"Nous avions peur. De tout, de rien, des autres, de nous-mêmes. De la nourriture avariée. Des oeufs pourris. Des foules et de leurs préjugés, de leur haines, de leurs convoitises. De la maladie comme des moyens mobilisés pour la contrer. Du comprimé absorbé après une lecture attentive du dictionnaire Vidal. De l'asphyxie au gaz de ville. D'une noyade en mer. D'une avalanche en montagne. Des voitures. Des accidents. Des porteurs d'uniforme. De toute personne investie d'une autorité quelconque, donc d'un pouvoir de nuire. Des formulaires officiels. Des recours administratifs. De la petite comme de la grande histoire. Des joies trompeuses. Du blanc qui présuppose le noir. Des honnêtes gens qui, selon les circonstances, peuvent se muer en criminels. Des Français qui se définissent comme bons, par opposition à ceux qu'ils jugent mauvais. Des voisins indiscrets. De la réversibilité des hommes et de la vie. Du pire, car il est toujours sûr".
Quelle famille, mais quelle famille ! C'est forcément la réflexion qui vient toute seule tout au long de la lecture de ce mélange fiction/réalité assez fascinant.
L'auteur a choisi de nous présenter sa famille-gigogne à travers le filtre de chaque pièce du grand appartement de la rue de Grenelle à Paris, en commençant par la voiture, considérée comme une extension de l'appartement.
La cache est un "entre-deux" au coeur de l'appartement qui a servi à dissimuler le grand-père juif, Etienne, pendant la deuxième guerre mondiale. Le récit n'est pas chronologique mais va et vient entre les époques et la généalogie, au fur et à mesure que nous progressons dans les pièces de l'appartement, lieu où le clan se resserre jusqu'à dormir tous dans la même chambre.
La famille est dominée par la personnalité de la grand-mère, Myriam, née Marie-Elise ans dans une famille pauvre de Rennes, et adoptée par une riche "bienfaitrice" qu'elle détestera. Atteinte de poliomyélite, elle refusera toujours de se laisser dominer par le handicap et fera tout pour le faire oublier.
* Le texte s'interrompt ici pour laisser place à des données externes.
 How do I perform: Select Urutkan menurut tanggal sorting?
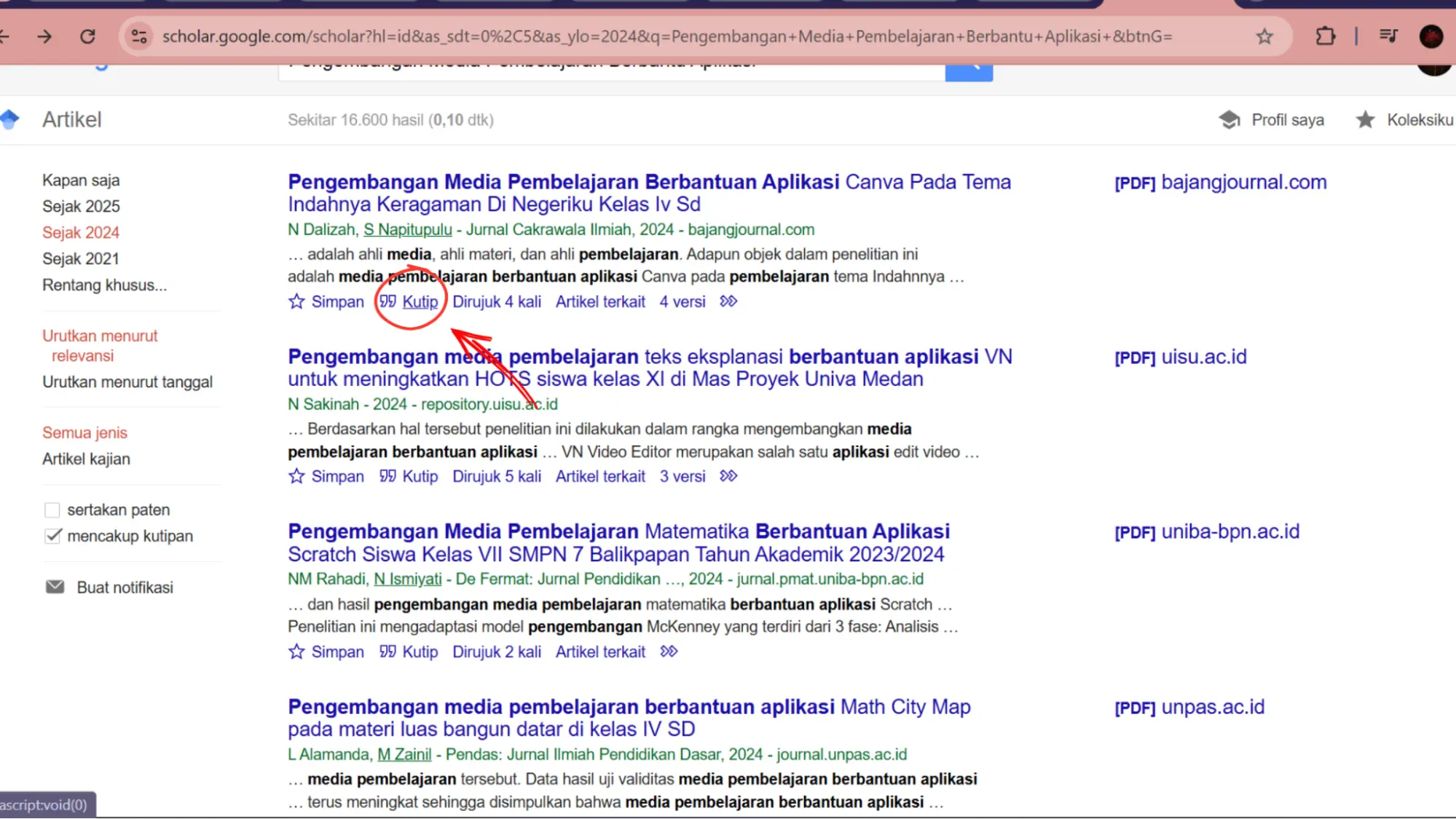click(x=127, y=381)
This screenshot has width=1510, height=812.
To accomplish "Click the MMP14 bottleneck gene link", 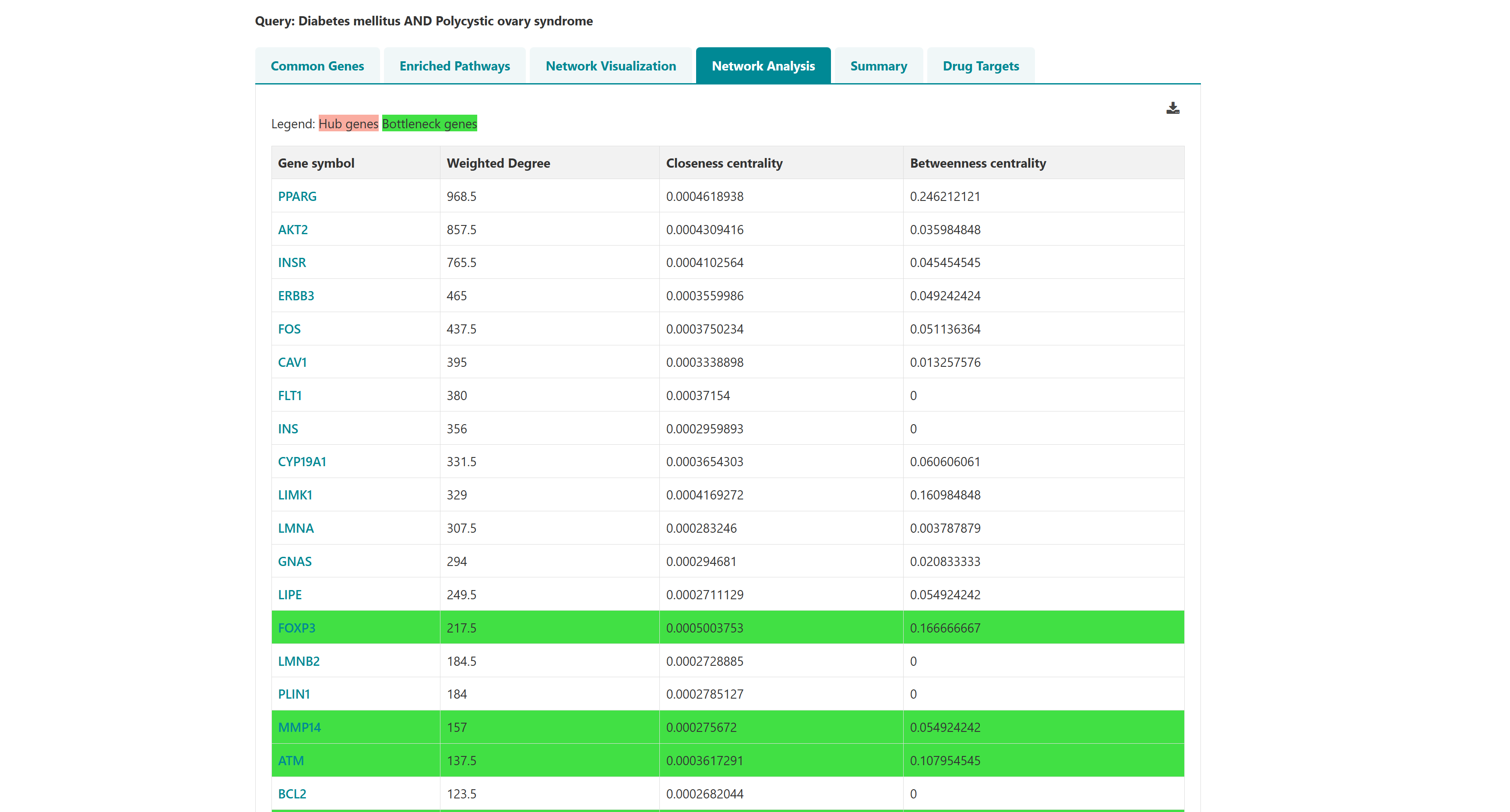I will pyautogui.click(x=299, y=728).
Dans la famille, je connaissais Christian Boltanski, l'artiste, vaguement Luc, le sociologue et c'est tout. Je n'imaginais pas une histoire familiale aussi originale et touchante. Je ne regarderai plus les oeuvres de l'artiste plasticien de la même manière. C'est une histoire liée à l'exil, aux origines, l'identité, la religion. Rien de lourd dans ce récit, l'auteur a la plume légère, un peu distante, mais très tendre envers cette curieuse famille qui l'a forgé.
Un prix Fémina 2015 mérité en espérant que d'autres romans suivront.